It’s as old as the story of Job but it hits you right in
the heart.
For a
preachy play whose source is claimed to have touched the
lives of millions, we can’t help but remember American
playwright Thornton Wilder’s more effective and
far-from-cheesy theater classic, his Pulitzer
Prize-winning Our Town.
If
Tuesdays with Morrie has a funny, wise, charming but
dying old man telling us how to live our life, Our
Town has a young mother named Emily Webb who died
with her child. No matter how morbid that may sound, the
dead Emily looks back at what she left behind, reminding
us to treasure even the simplest things in life.
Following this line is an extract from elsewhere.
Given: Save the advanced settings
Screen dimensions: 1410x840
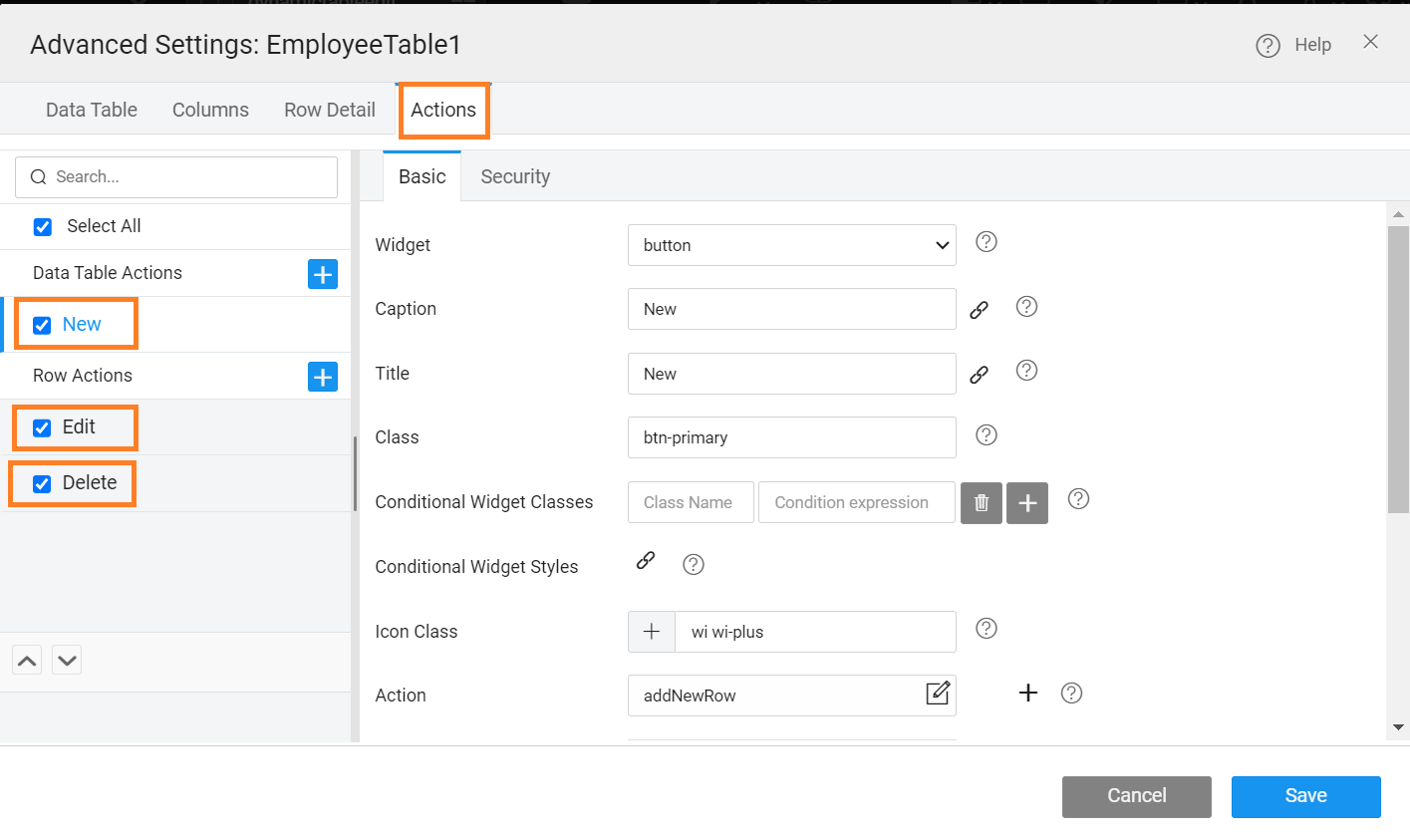Looking at the screenshot, I should point(1305,796).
As she
looks at her grieving husband, she realizes that our
time on earth is an irreplaceable gift and every moment
is to be relished.
Of
course, survivors of supertyphoons and armed conflicts
who have lost their loved ones and properties won’t hear
any of this.
Morrie
knows what his young student is going through and where
he is headed, so he tells him to slow down, smell the
flowers, sing songs with his wife.
On the
other hand, Emily was given a chance to see it from the
other side and she remains stuck there forever. The
affected members of the audience are then the ones being
given the chance to correct her mistakes, live a life
free from regret.
Our Town
was written in the late 1930s and won for Wilder a
Pulitzer in 1938. It was revived in 1989 in Broadway,
with Eric Stoltz playing George Gibbs, the husband of
Emily. Stoltz earned a Tony Award nomination for best
actor.
In terms
of characterization, Wilder is definitely the teacher
and Albom, the student. Both aspire for the audience to
lead a simple but meaningful life. It’s just in
Tuesdays, you hear it from the mouths of the
characters, like a preacher during Sunday Mass. Then
again, Tuesdays is directly taken from real life,
while Our Town came from in the über-creative
mind of Wilder during the Depression Era.
In the
case of Tuesdays, the magic of recreating the
written word onstage definitely depends on the actors.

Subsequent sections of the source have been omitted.